### Exercise task 1
Answer these from the Schlock Value column below, one line each:
(a) Which issue number and edition does the column announce in its header?
(b) Which film was the author unable to find a copy of?
(c) In what year was Haunted Boat made?

>> Begin Extract provided

SCHLOCK VALUE: ISSUE #4 – MARCH 2008 EDITION
I know, I know, this edition of Schlock Value was meant to be wacky tabacy themed one but finding a copy of Killer Condom is proving harder then originally thought. So instead I’ve got three more films from my oh-so-very-reliable what-the-fuck stockpile, they’re stupid and they’re dumb.
Two of the three pieces of cheese on the platter tonight come to you courtesy of the half assed B-Movie marathon I had for my birthday, my Uni buddies turned me to them upon learning of our mutual love of anything topped with cheese (Mmmm cheese) and lightly grilled to perfection. – Danny Price
HAUNTED BOAT was made in the cheesy year of: 2005 and cheesily directed by: Olga Levens
Haunted Boat…where to begin? First of all, what high school drop out gave this film its title? They’ve proved once and for all that originality is extinct, that being said kudos to the motherfucker for doing it, fore a title that makes people stop and go “huh?” will do a shit load more at attracting an audience then anything else this god awful hunk of cinematic junk has going for it.
When reading the title what comes to mind? I’m going to guess that 98% of you readers will be thinking that it is a movie about a boat that is haunted, most likely by a ghost right? WRONG jokes on you, you presumptuous assholes (come on guys you know I love you), lets have a hand for the other 2% because no matter what crosses their tiny little minds whilst eleven letters which make up the films title I’m willing to bet that it’s way closer then you other guys.
A bunch of tools take a boat trip and wind up trapped in a fog which forces them to face their greatest fears – *cough* bullshit *cough* – said fears can come in the form of regurgitating spaghetti or just plain disappearing…oh wait that was a cast member not getting paid their $3.50.
Whilst I sit holding this DVD in my hands (the skin of which is already trying to crawl down my arm and as far away from it as physically possible) I wonder who I have to thank for this abomination.
The answer has a name: Olga Levens…the mutant love child of Uwe Boll and Robert Rodriguez. You see the problem with trying to be the female equivalent of the one man crew is that when you suck, you suck BAD!!! (Notice the extra exclamation mark…that’s me trying to emphasis a point).

>> End Extract provided

### Exercise task 2
Render the part of the records that opens with the line containing "Task: Click Find More Apps" and runs through the end of the records as a JSON list of strings, one string per line, leaving out blank lines.

>> Begin Entries provided

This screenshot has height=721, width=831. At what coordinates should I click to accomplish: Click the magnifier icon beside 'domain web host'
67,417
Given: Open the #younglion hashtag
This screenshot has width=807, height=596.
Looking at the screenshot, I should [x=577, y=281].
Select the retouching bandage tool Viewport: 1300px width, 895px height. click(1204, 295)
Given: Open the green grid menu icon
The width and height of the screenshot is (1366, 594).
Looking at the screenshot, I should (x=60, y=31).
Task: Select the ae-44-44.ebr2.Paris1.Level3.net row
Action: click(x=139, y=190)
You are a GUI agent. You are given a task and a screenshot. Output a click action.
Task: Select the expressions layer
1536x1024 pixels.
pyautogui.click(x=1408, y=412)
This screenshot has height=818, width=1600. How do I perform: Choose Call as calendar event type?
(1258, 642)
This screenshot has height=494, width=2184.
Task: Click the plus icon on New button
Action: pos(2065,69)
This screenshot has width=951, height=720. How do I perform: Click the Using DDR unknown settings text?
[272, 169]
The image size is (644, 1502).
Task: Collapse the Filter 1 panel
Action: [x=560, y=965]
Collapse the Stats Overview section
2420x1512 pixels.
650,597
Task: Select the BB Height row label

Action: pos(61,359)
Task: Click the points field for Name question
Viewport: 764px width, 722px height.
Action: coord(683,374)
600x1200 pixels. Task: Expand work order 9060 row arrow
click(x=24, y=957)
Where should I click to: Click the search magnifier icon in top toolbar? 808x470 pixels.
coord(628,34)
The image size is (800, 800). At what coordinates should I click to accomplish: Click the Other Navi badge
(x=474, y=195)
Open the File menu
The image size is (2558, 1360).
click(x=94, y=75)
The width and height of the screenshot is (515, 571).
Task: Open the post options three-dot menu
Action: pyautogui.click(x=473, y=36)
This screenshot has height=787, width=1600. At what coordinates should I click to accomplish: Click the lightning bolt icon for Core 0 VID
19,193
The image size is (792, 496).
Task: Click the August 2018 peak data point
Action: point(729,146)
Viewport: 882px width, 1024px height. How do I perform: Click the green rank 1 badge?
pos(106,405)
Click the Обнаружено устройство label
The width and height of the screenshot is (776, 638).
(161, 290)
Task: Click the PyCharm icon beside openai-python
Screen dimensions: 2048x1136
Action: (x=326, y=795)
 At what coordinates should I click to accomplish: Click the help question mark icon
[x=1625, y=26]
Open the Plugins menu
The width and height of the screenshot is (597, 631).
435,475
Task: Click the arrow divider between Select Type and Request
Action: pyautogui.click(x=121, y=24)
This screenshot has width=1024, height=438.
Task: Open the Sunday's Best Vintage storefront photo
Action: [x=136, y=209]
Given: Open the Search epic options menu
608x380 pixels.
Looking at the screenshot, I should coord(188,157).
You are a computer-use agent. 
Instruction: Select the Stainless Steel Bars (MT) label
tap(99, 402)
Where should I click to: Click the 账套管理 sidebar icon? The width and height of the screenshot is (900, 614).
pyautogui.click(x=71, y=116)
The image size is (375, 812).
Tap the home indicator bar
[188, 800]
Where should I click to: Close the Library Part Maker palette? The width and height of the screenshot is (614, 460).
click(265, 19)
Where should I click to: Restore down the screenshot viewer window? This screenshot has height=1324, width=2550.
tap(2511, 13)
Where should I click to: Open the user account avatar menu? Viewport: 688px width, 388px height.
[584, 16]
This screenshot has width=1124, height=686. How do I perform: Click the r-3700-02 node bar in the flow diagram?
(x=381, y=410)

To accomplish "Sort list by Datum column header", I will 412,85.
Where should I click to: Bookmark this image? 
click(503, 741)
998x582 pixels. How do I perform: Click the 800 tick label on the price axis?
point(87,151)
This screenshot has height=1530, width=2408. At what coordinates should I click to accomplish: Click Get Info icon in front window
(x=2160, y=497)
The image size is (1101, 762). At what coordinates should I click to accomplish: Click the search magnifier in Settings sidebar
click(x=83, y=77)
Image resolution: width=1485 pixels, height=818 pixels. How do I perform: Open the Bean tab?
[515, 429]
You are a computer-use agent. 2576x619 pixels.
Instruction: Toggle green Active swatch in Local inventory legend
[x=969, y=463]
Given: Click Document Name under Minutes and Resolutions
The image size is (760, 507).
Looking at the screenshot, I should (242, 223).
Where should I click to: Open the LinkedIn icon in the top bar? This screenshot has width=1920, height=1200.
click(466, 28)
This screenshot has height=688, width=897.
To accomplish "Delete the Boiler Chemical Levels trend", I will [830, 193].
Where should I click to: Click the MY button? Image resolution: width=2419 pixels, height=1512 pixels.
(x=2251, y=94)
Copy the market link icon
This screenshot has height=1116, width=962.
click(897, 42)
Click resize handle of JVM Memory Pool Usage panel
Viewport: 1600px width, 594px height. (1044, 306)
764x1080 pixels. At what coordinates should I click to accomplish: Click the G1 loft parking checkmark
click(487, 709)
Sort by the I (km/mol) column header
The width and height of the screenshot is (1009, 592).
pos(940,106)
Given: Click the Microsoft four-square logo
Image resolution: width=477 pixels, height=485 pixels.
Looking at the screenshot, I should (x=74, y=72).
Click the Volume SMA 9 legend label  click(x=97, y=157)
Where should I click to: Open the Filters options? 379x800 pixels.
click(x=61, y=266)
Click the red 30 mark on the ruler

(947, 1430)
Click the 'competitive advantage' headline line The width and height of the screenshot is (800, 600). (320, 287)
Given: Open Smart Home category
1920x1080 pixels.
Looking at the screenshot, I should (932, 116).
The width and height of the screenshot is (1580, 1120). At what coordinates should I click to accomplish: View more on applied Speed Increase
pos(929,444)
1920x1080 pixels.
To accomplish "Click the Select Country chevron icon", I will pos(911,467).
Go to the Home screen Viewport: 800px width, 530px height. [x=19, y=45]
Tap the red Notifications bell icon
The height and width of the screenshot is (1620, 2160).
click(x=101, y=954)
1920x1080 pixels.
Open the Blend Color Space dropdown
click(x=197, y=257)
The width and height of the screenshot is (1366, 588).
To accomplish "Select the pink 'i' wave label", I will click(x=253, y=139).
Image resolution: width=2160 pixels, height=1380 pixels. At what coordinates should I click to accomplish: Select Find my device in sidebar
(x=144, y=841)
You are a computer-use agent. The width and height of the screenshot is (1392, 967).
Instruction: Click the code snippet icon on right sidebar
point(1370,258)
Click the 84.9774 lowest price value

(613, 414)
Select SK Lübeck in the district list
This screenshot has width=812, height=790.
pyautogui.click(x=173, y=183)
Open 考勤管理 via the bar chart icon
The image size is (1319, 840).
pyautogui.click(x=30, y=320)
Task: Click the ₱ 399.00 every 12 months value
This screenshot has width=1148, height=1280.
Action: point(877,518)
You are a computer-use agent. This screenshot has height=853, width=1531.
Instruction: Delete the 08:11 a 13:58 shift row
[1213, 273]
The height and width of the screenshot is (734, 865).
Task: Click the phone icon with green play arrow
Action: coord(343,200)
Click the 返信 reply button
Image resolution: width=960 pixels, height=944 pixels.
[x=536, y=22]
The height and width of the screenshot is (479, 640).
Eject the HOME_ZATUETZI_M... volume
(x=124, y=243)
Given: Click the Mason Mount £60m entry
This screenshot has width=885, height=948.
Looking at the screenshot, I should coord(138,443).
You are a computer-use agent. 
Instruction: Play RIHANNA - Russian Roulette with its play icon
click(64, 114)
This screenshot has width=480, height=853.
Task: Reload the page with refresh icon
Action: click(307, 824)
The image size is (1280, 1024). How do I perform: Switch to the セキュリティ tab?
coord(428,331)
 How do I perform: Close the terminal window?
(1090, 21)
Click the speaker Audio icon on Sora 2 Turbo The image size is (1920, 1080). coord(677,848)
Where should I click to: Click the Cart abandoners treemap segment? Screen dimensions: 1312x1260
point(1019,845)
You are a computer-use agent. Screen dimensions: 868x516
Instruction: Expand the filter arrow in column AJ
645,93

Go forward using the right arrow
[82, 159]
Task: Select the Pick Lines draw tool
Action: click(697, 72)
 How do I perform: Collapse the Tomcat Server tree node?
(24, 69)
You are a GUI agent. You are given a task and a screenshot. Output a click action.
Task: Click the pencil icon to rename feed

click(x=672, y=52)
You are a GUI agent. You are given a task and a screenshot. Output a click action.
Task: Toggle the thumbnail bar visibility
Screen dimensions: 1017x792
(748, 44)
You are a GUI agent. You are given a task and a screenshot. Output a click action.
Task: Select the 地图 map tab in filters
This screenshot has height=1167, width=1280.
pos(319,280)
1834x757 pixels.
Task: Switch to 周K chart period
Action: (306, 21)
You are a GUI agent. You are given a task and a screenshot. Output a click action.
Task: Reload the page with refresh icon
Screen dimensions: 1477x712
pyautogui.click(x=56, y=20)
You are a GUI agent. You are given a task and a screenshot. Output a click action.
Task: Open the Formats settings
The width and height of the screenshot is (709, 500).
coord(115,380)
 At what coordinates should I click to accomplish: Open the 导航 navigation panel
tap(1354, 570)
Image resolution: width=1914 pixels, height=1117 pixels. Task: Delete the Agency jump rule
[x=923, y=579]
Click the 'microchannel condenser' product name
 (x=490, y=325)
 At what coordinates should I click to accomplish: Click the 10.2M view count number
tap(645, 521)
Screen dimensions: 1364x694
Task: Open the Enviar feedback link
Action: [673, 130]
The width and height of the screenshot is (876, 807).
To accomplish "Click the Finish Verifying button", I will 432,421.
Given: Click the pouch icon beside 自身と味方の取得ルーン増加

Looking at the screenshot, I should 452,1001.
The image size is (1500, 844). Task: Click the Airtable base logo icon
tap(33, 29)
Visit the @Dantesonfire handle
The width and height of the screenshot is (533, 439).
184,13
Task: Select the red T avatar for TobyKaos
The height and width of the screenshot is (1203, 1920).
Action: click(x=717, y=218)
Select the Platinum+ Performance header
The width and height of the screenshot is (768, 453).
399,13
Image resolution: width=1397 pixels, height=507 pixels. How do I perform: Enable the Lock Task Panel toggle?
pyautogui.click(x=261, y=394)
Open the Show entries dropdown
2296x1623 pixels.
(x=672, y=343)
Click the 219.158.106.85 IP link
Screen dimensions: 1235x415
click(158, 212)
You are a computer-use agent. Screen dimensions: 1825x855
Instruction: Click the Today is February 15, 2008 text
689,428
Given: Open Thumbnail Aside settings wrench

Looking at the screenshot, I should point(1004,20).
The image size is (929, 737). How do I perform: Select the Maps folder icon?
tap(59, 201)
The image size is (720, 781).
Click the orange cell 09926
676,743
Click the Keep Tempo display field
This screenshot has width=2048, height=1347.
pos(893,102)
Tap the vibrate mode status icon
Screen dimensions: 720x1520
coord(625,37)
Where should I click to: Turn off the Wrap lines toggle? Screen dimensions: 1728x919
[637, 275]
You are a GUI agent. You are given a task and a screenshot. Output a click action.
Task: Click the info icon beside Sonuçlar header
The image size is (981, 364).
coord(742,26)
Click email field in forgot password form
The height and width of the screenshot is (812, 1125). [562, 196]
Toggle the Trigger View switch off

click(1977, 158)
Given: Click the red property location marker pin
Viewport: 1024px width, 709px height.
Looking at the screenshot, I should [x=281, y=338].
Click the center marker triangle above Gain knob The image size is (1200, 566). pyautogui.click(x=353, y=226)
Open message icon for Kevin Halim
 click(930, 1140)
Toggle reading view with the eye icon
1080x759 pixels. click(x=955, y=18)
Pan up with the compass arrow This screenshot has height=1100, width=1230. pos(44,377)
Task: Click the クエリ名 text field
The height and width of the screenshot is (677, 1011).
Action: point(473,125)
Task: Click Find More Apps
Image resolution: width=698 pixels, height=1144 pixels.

>> End Entries provided

### Task answer 1
(a) Issue #4, the March 2008 edition
(b) Killer Condom
(c) 2005

### Task answer 2
[
  "Task: Click Find More Apps",
  "Image resolution: width=698 pixels, height=1144 pixels."
]